Communiqué de Gilles Ardinat, professeur agrégé d’histoire-géographie et coordinateur national du forum Ecole & Nation

Les universités de Montpellier ont été particulièrement touchées par le mouvement de contestation du « plan étudiants ». La faculté des lettres Paul Valéry a été totalement bloquée pendant plus de deux mois par une centaine d’activistes d’extrême-gauche. Ces groupuscules ont tenté en mars d’investir la faculté de Droit, réputée « à droite », en occupant ses locaux contre la volonté des étudiants. Dans la soirée du 22 mars, les militants gauchistes ont étés délogés manu militari de la faculté de Droit par un commando masqué. La vidéo de cette évacuation a été relayée à l’époque par tous les grands médias.

Impunité totale pour les bloqueurs et les vandales…

Alors que l’année universitaire se termine, on ne peut que constater l’ampleur des dégâts et l’impuissance coupable des pouvoirs publics. Pendants des semaines, l’extrême-gauche a occupé et vandalisé la faculté des lettres en toute impunité, laissant au contribuable une facture de 600.000€ (1). Aucune poursuite n’a été engagée contre les activistes qui ont pourtant multiplié les effractions, dégradations et intimidations allant jusqu’à harceler l’équipe de direction de Paul Valéry, empêchée de tenir ses réunions normalement. Aucun de ces délinquants ne sera donc inquiété.

…intransigeance pour deux professeurs pourtant présumés innocents.

Alors que les casseurs bénéficient du laxisme total des autorités, deux professeurs de la faculté de Droit, reconnus et appréciés des étudiants, ont étés suspendus de leurs fonctions suite aux incidents du 22 mars. MM. Pétel et Coronel de Boissezon sont accusés d’avoir favorisé l’évacuation de l’amphithéâtre par le commando cagoulé. Les deux universitaires, présumés innocents, réfutent catégoriquement ces accusations. Ils ont été l’objet d’un véritable lynchage médiatique (savamment orchestré par l’extrême-gauche locale) et d’une procédure implacable (suspension immédiate dans l’attente de leur jugement).

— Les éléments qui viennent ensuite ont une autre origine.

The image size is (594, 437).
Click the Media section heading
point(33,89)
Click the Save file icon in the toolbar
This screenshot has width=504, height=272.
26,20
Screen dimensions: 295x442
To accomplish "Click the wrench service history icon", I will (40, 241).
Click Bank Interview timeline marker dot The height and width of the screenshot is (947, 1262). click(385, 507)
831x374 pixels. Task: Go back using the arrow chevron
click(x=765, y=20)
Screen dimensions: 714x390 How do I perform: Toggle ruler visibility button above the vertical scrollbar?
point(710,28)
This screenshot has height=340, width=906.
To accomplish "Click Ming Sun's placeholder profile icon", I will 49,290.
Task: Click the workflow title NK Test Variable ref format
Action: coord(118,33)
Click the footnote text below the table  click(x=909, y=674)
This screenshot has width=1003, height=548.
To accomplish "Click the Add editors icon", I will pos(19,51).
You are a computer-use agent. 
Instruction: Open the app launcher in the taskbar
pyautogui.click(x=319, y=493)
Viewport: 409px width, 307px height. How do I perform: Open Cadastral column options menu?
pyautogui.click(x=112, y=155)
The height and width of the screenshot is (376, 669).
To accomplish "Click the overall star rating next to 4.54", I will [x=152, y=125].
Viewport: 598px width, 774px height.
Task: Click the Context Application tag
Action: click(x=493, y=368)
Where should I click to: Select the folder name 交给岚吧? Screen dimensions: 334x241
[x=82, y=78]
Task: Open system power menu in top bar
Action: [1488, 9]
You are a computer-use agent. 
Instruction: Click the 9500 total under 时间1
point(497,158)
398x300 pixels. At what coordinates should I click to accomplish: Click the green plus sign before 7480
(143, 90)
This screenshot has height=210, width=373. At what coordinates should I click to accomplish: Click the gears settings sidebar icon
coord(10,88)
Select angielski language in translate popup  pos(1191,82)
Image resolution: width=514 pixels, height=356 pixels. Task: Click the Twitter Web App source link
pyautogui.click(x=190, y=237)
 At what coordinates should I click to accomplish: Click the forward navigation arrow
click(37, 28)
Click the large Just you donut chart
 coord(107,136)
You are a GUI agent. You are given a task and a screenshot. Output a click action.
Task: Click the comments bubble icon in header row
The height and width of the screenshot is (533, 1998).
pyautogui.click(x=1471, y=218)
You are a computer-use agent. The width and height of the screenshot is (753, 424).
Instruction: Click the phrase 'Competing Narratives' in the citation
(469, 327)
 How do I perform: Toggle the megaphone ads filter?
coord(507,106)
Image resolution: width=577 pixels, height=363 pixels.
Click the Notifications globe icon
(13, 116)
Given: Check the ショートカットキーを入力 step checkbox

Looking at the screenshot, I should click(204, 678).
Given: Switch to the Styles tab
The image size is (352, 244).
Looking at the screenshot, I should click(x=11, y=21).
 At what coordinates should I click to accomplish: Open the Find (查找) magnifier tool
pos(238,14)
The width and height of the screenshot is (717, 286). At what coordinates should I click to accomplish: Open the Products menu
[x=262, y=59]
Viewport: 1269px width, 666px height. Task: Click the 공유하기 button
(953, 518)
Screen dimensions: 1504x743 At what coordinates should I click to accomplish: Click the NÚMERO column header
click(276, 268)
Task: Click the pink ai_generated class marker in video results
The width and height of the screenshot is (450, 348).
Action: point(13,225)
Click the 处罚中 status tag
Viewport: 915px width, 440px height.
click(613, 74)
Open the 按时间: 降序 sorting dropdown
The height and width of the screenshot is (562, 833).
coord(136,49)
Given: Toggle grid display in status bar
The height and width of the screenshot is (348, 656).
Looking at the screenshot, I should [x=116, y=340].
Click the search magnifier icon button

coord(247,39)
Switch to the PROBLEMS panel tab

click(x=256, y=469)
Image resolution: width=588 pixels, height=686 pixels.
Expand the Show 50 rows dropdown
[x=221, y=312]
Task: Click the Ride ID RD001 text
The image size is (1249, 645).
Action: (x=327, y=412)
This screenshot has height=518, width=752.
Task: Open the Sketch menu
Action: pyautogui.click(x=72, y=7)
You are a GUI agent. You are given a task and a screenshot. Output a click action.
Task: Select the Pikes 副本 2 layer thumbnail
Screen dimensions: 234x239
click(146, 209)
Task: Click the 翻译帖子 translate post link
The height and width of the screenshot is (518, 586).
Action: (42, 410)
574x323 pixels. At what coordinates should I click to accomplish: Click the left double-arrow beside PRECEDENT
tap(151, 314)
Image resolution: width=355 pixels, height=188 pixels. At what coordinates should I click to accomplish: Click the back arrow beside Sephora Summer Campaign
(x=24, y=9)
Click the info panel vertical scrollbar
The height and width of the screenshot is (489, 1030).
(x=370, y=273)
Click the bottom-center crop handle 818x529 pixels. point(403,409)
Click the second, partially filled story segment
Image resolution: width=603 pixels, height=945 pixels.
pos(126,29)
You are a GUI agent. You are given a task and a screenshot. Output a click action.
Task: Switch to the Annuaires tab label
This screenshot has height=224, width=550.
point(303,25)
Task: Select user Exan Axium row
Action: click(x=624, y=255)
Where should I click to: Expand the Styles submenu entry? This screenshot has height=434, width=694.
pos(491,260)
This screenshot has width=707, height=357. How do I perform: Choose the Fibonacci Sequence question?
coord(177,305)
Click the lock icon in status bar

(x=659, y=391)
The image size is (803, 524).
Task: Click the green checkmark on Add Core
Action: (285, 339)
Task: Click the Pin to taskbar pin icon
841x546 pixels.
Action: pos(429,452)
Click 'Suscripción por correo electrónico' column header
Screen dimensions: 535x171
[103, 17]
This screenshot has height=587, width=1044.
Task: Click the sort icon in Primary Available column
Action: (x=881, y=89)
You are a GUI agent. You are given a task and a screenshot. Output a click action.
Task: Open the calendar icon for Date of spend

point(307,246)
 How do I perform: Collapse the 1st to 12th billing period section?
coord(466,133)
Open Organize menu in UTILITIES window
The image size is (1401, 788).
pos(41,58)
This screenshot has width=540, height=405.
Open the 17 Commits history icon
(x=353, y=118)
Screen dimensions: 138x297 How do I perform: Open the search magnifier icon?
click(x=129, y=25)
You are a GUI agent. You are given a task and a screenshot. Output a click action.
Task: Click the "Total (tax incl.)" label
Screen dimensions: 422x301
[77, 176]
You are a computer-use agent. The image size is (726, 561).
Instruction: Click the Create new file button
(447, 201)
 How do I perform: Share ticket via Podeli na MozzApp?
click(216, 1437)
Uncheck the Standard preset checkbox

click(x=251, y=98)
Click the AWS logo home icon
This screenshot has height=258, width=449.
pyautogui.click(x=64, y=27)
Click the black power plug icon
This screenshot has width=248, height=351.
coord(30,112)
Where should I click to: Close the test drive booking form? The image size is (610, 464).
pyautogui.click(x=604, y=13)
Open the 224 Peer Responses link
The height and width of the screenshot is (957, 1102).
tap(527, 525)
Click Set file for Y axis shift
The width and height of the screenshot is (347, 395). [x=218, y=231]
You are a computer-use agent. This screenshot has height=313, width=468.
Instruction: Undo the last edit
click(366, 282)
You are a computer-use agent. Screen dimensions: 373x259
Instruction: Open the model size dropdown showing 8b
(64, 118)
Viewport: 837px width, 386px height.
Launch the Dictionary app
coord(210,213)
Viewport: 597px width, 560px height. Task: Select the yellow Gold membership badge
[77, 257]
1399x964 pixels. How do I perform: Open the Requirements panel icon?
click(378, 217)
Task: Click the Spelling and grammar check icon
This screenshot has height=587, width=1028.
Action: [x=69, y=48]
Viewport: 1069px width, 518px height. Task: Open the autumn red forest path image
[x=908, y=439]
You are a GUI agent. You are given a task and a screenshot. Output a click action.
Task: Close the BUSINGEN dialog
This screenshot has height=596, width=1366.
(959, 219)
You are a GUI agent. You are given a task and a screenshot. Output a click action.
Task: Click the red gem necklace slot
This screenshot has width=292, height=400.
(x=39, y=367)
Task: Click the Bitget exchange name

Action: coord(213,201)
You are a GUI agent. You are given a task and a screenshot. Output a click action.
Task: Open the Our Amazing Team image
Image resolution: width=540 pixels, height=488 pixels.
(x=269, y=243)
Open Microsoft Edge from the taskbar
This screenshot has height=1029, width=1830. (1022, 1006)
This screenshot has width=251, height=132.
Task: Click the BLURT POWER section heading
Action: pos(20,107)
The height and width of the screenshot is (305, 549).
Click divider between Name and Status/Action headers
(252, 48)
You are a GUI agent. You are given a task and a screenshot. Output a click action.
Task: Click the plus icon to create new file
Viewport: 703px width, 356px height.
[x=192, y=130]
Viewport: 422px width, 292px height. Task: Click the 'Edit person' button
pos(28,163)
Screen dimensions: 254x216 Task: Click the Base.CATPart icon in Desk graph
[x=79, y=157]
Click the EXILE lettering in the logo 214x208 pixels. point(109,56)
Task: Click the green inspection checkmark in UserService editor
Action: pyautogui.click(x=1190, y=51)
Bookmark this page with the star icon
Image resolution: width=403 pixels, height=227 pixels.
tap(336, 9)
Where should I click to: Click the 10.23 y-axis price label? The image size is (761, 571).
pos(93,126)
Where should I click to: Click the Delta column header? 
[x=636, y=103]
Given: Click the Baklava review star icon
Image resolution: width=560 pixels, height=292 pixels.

Cette situation illustre l’inversion totale des valeurs dans notre pays et particulièrement au sein de notre université : les casseurs agissent en toute impunité, saccageant et perturbant gravement l’année de milliers d’étudiants ; dans le même temps deux professeurs prestigieux sont impitoyablement mis au ban de l’Université. Cette injustice flagrante rappelle que 50 ans après mai 68, la culture de la chienlit et la remise en cause systématique de toute autorité continuent de prospérer.

(1) source : estimation de Frédérique Vidal au micro de RTL le 18 juin 2018.